Records drawn from a dataset
☆ ☆ ☆ ☆
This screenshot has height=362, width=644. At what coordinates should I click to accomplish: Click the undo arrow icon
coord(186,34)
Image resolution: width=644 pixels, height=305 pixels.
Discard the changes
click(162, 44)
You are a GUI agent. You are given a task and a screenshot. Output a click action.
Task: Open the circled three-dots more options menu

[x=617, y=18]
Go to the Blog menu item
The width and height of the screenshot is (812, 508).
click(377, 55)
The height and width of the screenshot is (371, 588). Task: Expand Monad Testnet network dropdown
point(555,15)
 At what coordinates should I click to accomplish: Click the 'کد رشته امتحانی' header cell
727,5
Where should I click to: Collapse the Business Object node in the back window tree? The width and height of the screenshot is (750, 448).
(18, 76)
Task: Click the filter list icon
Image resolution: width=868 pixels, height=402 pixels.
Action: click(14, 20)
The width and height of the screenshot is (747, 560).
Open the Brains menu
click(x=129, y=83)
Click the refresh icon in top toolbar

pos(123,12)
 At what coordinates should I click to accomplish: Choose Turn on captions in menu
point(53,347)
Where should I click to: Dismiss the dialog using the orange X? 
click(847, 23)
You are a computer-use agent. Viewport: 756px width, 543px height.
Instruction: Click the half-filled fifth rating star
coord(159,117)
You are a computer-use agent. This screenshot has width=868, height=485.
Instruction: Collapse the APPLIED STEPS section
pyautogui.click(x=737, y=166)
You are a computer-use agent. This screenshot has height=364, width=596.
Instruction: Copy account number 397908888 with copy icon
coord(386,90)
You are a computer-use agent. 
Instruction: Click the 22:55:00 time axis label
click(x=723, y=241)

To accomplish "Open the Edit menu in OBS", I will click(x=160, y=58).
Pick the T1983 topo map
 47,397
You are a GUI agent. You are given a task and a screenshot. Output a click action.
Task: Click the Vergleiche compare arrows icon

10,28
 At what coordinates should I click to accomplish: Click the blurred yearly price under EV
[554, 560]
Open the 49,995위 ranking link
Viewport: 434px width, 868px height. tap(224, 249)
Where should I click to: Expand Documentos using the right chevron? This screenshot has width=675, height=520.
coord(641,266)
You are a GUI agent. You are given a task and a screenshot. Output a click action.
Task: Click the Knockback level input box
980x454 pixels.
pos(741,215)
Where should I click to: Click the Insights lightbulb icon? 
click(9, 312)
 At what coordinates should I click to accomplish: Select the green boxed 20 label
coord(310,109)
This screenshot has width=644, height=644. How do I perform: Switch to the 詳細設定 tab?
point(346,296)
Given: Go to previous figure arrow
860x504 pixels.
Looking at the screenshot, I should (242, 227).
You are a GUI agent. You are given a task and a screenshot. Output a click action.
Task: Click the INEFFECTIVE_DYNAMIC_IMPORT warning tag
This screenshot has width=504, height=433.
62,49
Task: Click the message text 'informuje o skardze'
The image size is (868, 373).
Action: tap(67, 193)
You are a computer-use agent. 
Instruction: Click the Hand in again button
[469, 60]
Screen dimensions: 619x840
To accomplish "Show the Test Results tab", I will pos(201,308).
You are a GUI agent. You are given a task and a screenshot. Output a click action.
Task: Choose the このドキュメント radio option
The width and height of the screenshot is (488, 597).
☆ ☆ ☆ ☆
■ **Task requirements**:
Retype the data in full, and keep every line identical to the original.

■ **Answer box**:
This screenshot has height=362, width=644. At what coordinates should I click to accomplish: Click the undo arrow icon
coord(186,34)
Image resolution: width=644 pixels, height=305 pixels.
Discard the changes
click(162, 44)
You are a GUI agent. You are given a task and a screenshot. Output a click action.
Task: Open the circled three-dots more options menu

[x=617, y=18]
Go to the Blog menu item
The width and height of the screenshot is (812, 508).
click(377, 55)
The height and width of the screenshot is (371, 588). Task: Expand Monad Testnet network dropdown
point(555,15)
 At what coordinates should I click to accomplish: Click the 'کد رشته امتحانی' header cell
727,5
Where should I click to: Collapse the Business Object node in the back window tree? The width and height of the screenshot is (750, 448).
(18, 76)
Task: Click the filter list icon
Image resolution: width=868 pixels, height=402 pixels.
Action: click(14, 20)
The width and height of the screenshot is (747, 560).
Open the Brains menu
click(x=129, y=83)
Click the refresh icon in top toolbar

pos(123,12)
 At what coordinates should I click to accomplish: Choose Turn on captions in menu
point(53,347)
Where should I click to: Dismiss the dialog using the orange X? 
click(847, 23)
You are a computer-use agent. Viewport: 756px width, 543px height.
Instruction: Click the half-filled fifth rating star
coord(159,117)
You are a computer-use agent. This screenshot has width=868, height=485.
Instruction: Collapse the APPLIED STEPS section
pyautogui.click(x=737, y=166)
You are a computer-use agent. This screenshot has height=364, width=596.
Instruction: Copy account number 397908888 with copy icon
coord(386,90)
You are a computer-use agent. 
Instruction: Click the 22:55:00 time axis label
click(x=723, y=241)

To accomplish "Open the Edit menu in OBS", I will click(x=160, y=58).
Pick the T1983 topo map
 47,397
You are a GUI agent. You are given a task and a screenshot. Output a click action.
Task: Click the Vergleiche compare arrows icon

10,28
 At what coordinates should I click to accomplish: Click the blurred yearly price under EV
[554, 560]
Open the 49,995위 ranking link
Viewport: 434px width, 868px height. tap(224, 249)
Where should I click to: Expand Documentos using the right chevron? This screenshot has width=675, height=520.
coord(641,266)
You are a GUI agent. You are given a task and a screenshot. Output a click action.
Task: Click the Knockback level input box
980x454 pixels.
pos(741,215)
Where should I click to: Click the Insights lightbulb icon? 
click(9, 312)
 At what coordinates should I click to accomplish: Select the green boxed 20 label
coord(310,109)
This screenshot has width=644, height=644. How do I perform: Switch to the 詳細設定 tab?
point(346,296)
Given: Go to previous figure arrow
860x504 pixels.
Looking at the screenshot, I should (242, 227).
You are a GUI agent. You are given a task and a screenshot. Output a click action.
Task: Click the INEFFECTIVE_DYNAMIC_IMPORT warning tag
This screenshot has width=504, height=433.
62,49
Task: Click the message text 'informuje o skardze'
The image size is (868, 373).
Action: tap(67, 193)
You are a computer-use agent. 
Instruction: Click the Hand in again button
[469, 60]
Screen dimensions: 619x840
To accomplish "Show the Test Results tab", I will pos(201,308).
You are a GUI agent. You are given a task and a screenshot. Output a click action.
Task: Choose the このドキュメント radio option
The width and height of the screenshot is (488, 597).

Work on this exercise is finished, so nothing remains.